I mean, this case is going to be must-see TV, right? I know, I know...the longer this drags out and the closer we get to court, the lesser the chance we have of getting football in 2011. Despite what each side is begging for me to believe, I have no control over how long or short this thing is going to last. I will say that what I care about most is that they get this thing fixed and get back on the field. But after that, what I care about most is:

Will Gisele be in the courtroom?

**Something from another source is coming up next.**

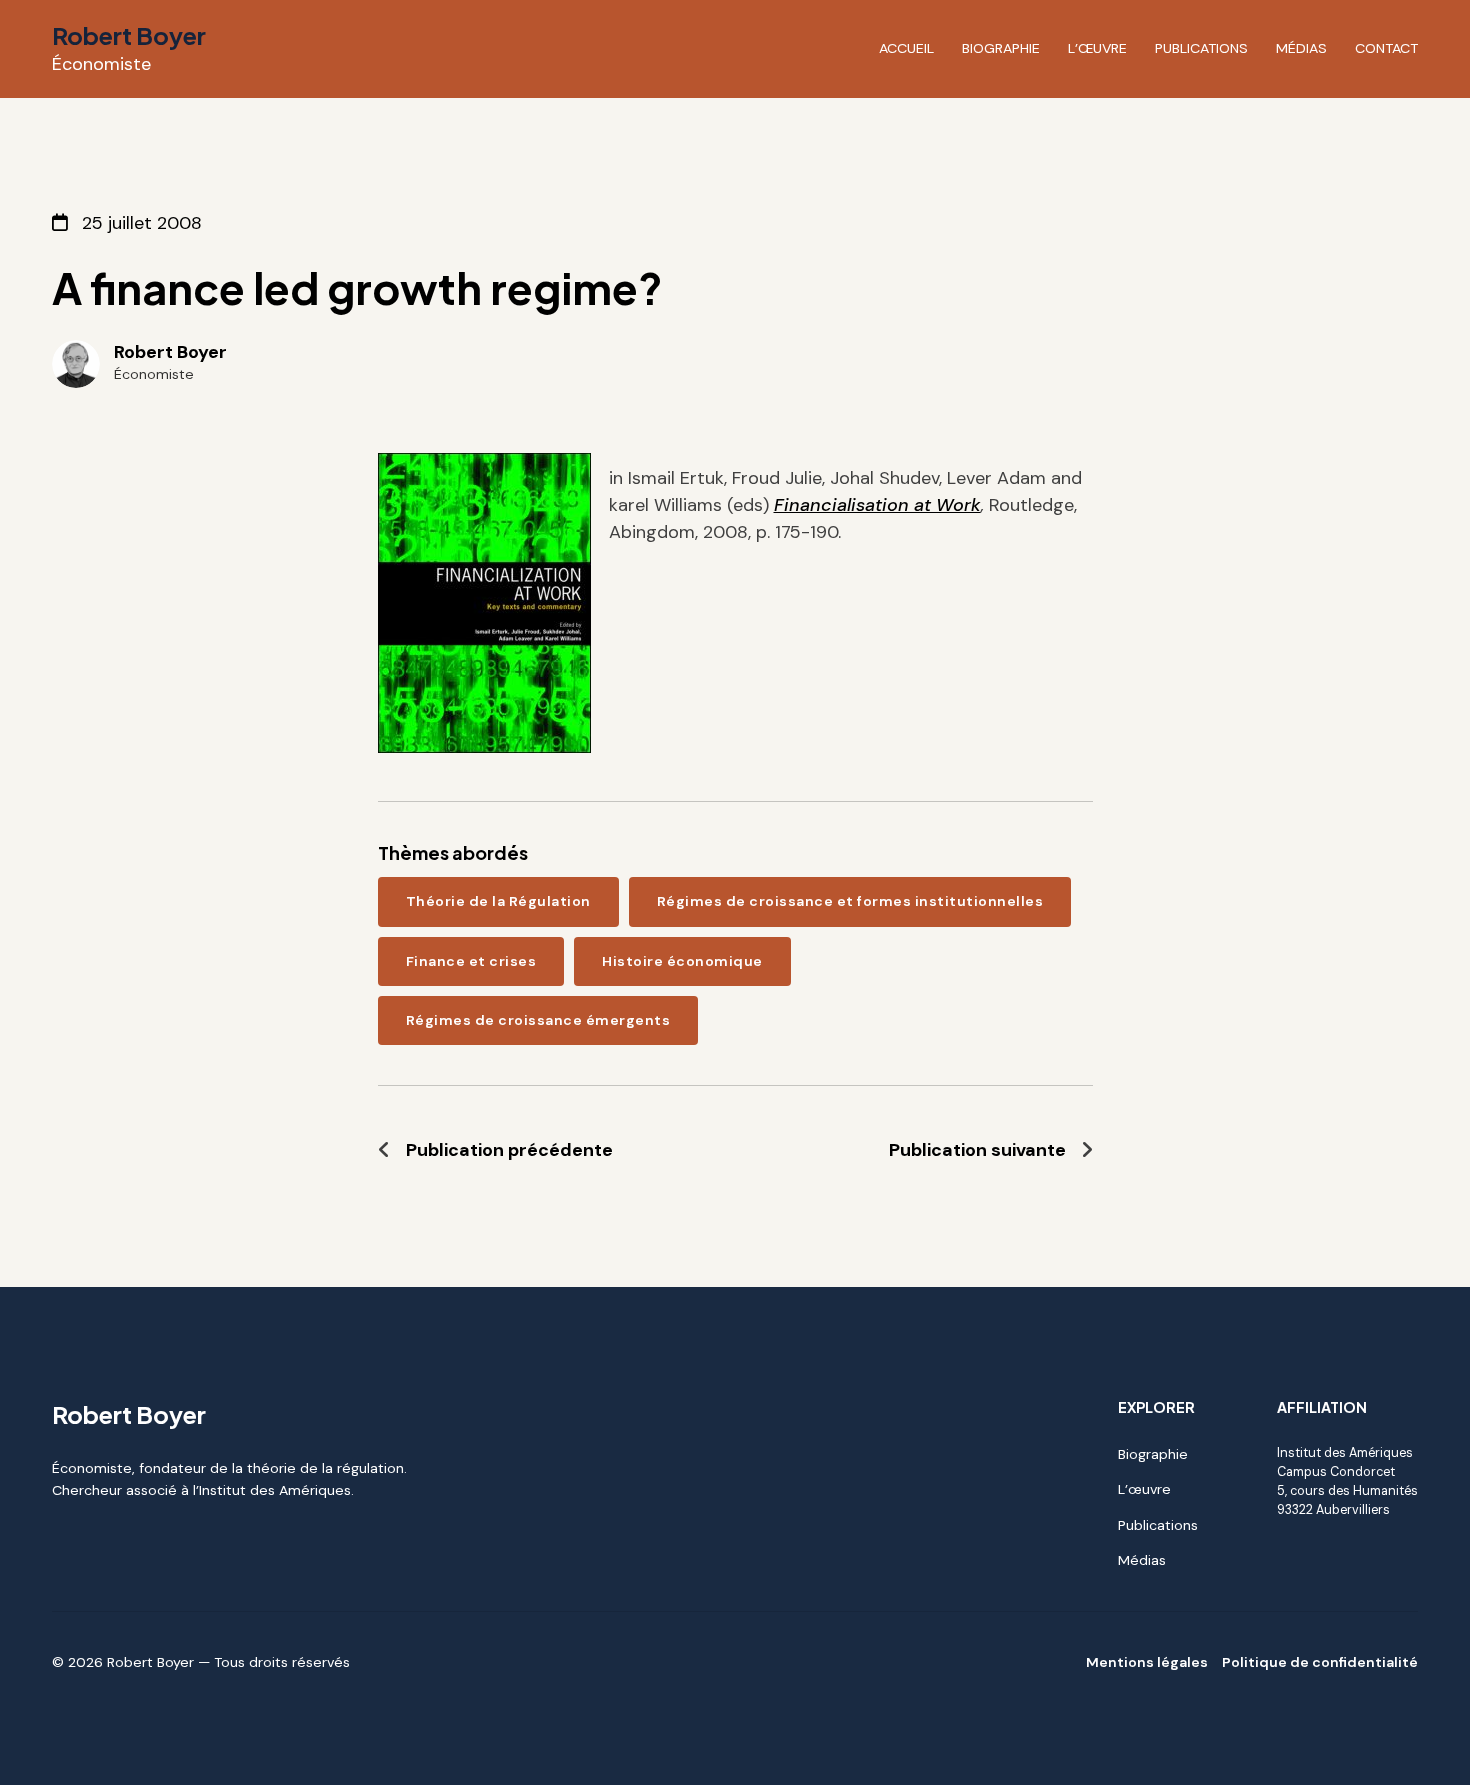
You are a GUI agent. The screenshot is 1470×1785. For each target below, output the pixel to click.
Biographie (1001, 48)
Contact (1386, 48)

Will she be rocking her librarian look like when she was in "The Devil Wears Prada"? Or will she be going with more traditional Brazilian attire...like a bikini thong?

When Peyton takes the stand, will he raise both hands in the air taking the oath, like he does before he calls an audible at the line of scrimmage? Will he speed up and slow down his answers to throw off opposing counsel? Will he become enraged when the court stenographer asks him to slow down because she can't keep up, causing him to question how he is supposed to properly and effectively go about the business of stating his case?

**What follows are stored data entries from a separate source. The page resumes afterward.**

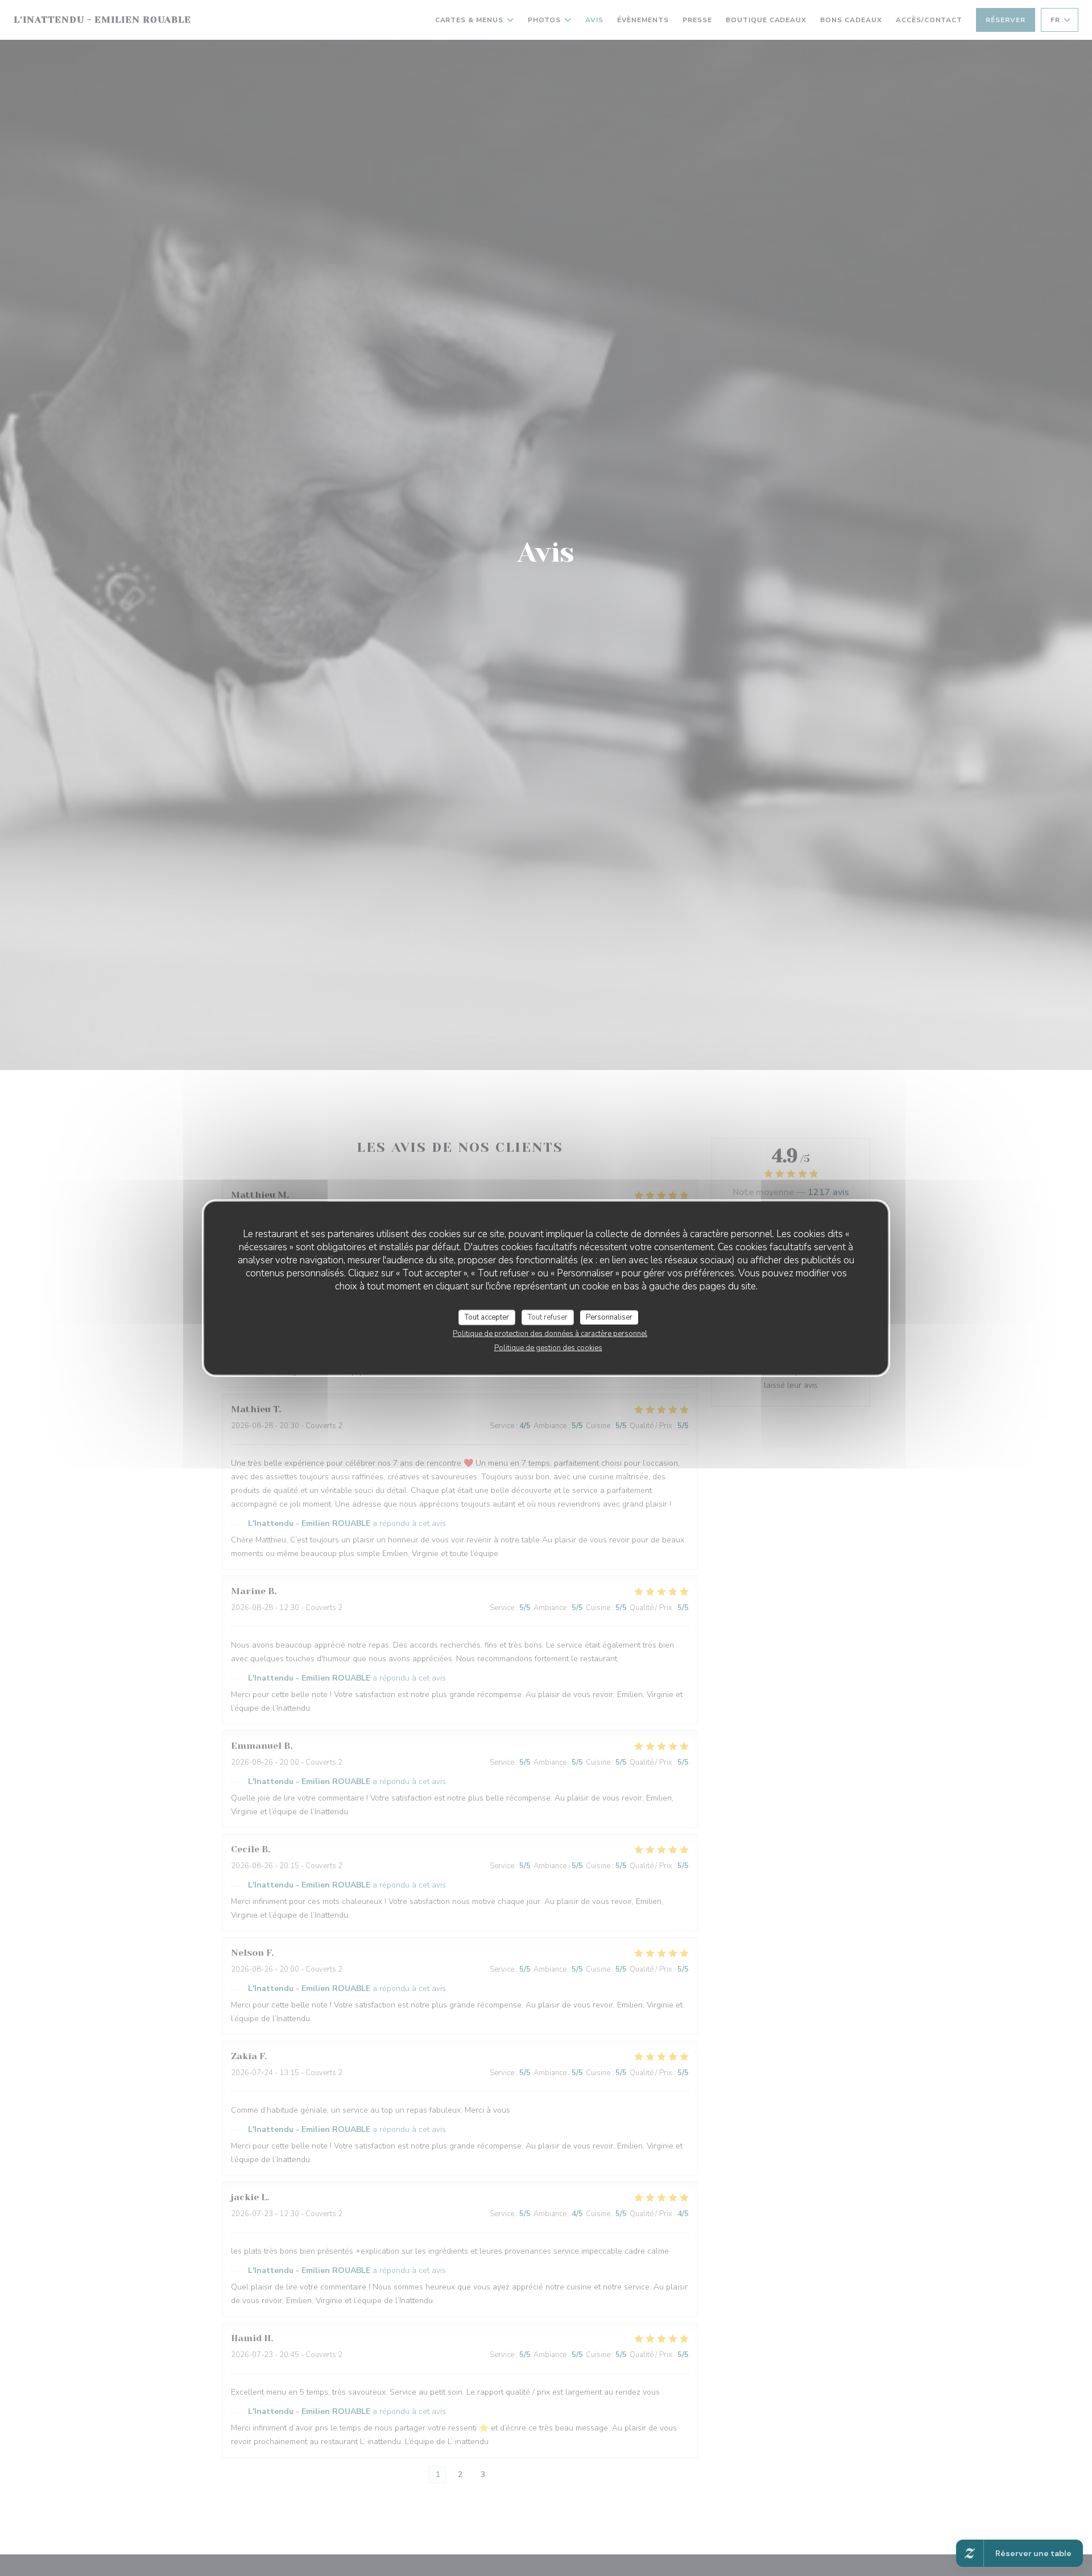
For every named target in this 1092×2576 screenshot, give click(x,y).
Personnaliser (609, 1317)
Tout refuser (548, 1317)
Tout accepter (487, 1317)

Will Drew Brees be so deadly accurate in his explanation of the players side of things (because, you know, he is known for his accuracy) that the owners' lawyers will be forced to object multiple times? Struggling to think of more Drew Brees stuff...maybe he builds a playground for kids in the courtroom? One thing I know for sure...if there is going to be any moment when the courtroom erupts in spontaneous, rhythmic clapping--like so many 80's movies--it will be because of something Drew Brees says.

And on the owner's side, come on...there are simply too many rich, white dudes for there not be some INSANELY SCANDALOUS shenanigans unearthed. Between now and the time when this thing hits Court TV, somebody from one of the NFL's 32 front offices is going to blow a whistle that is going to put this case into OJ territory. Right? Am I the only one thinking this? And while this space is not intended to pile on Dan Snyder in any way, let's all just for a second consider which owner may be more...susceptible...to such things.

I'm kind of shocked this did not hit me until Day 4 to be kind of honest with you guys. Some owners in this league are highly respected men who have done much to earn that respect, like just about anyone with the last name Rooney. But others are...well...not as respected. And if and when some of those guys start getting some spotlight--get yer' popcorn ready y'all.

As suggested by Young Joseph--currently playing Beirut at an AAA level--I'll try and make a daily viewing suggestion for the evening.

At 9 PM tonight, Comedy Central is airing a rerun of the South Park episode, "Mr. Garrison's Fancy New Vagina." There is even a sports tie-in to this episode that centers around Mr. Garrison's sex change--Kyle struggles with being Jewish on the basketball court.